_Records for processing_:

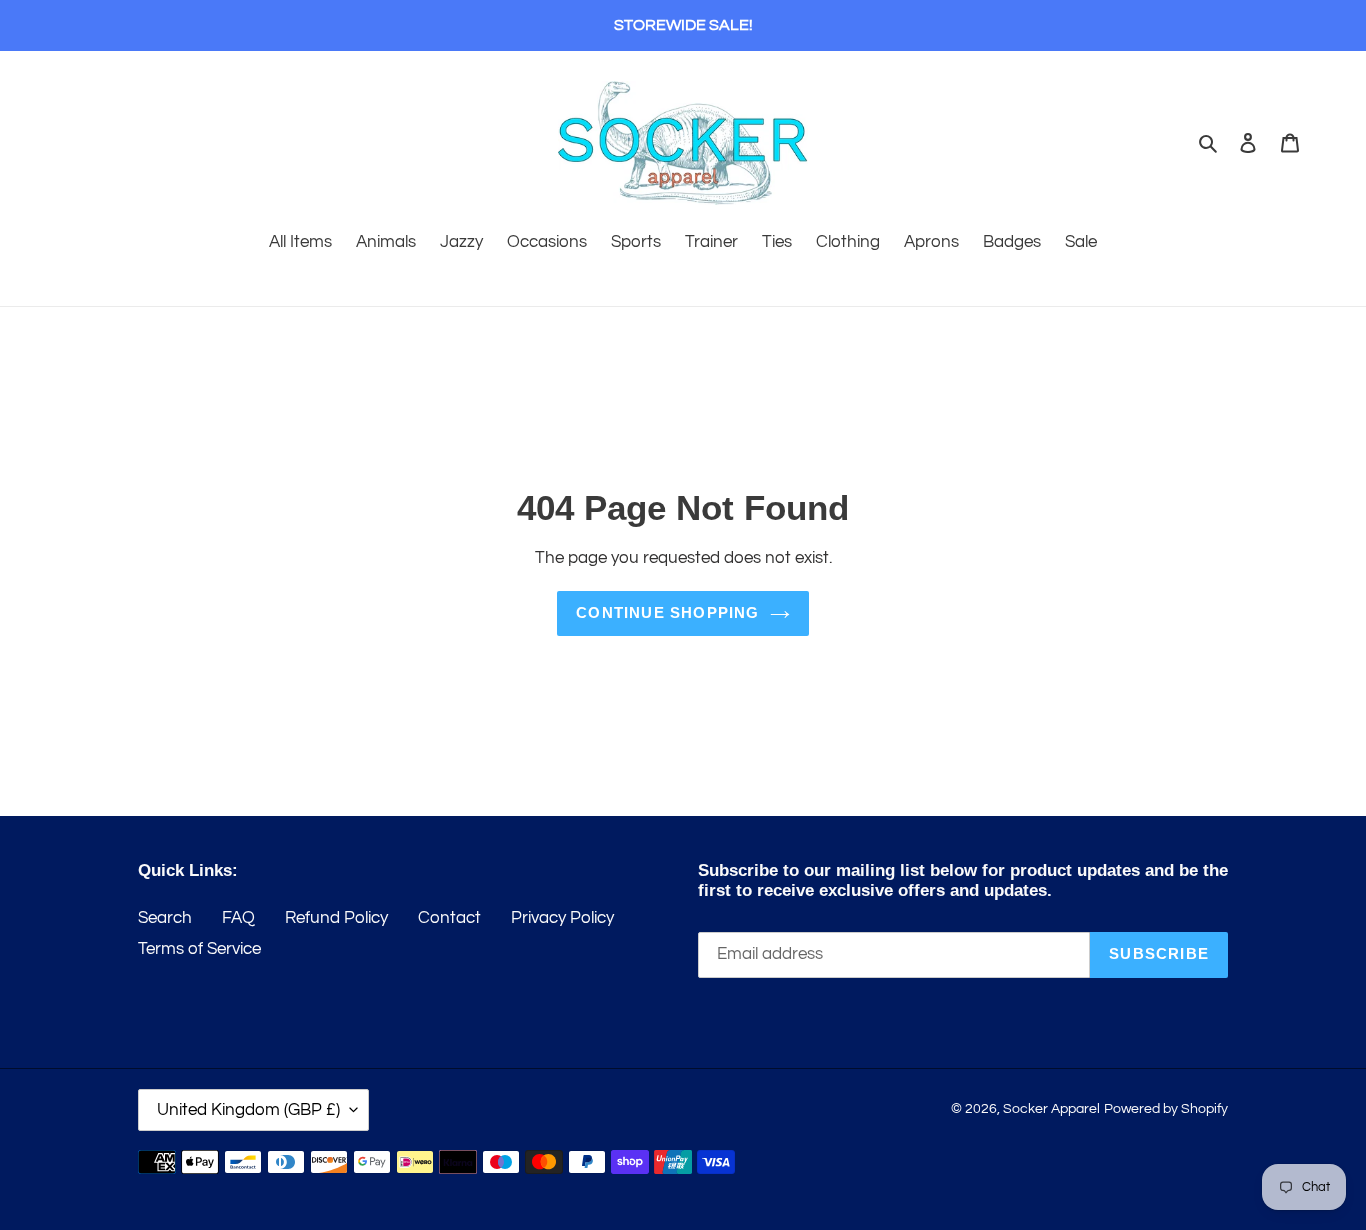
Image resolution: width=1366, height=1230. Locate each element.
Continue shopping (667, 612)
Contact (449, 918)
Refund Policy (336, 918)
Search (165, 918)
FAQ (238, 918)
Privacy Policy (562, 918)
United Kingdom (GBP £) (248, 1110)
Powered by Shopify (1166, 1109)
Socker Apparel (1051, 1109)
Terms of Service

_Goal of the exercise_:
Please print every record exactly as written, without the pictures.

_Answer box_:
Image resolution: width=1366, height=1230. Locate each element.
Continue shopping (667, 612)
Contact (449, 918)
Refund Policy (336, 918)
Search (165, 918)
FAQ (238, 918)
Privacy Policy (562, 918)
United Kingdom (GBP £) (248, 1110)
Powered by Shopify (1166, 1109)
Socker Apparel (1051, 1109)
Terms of Service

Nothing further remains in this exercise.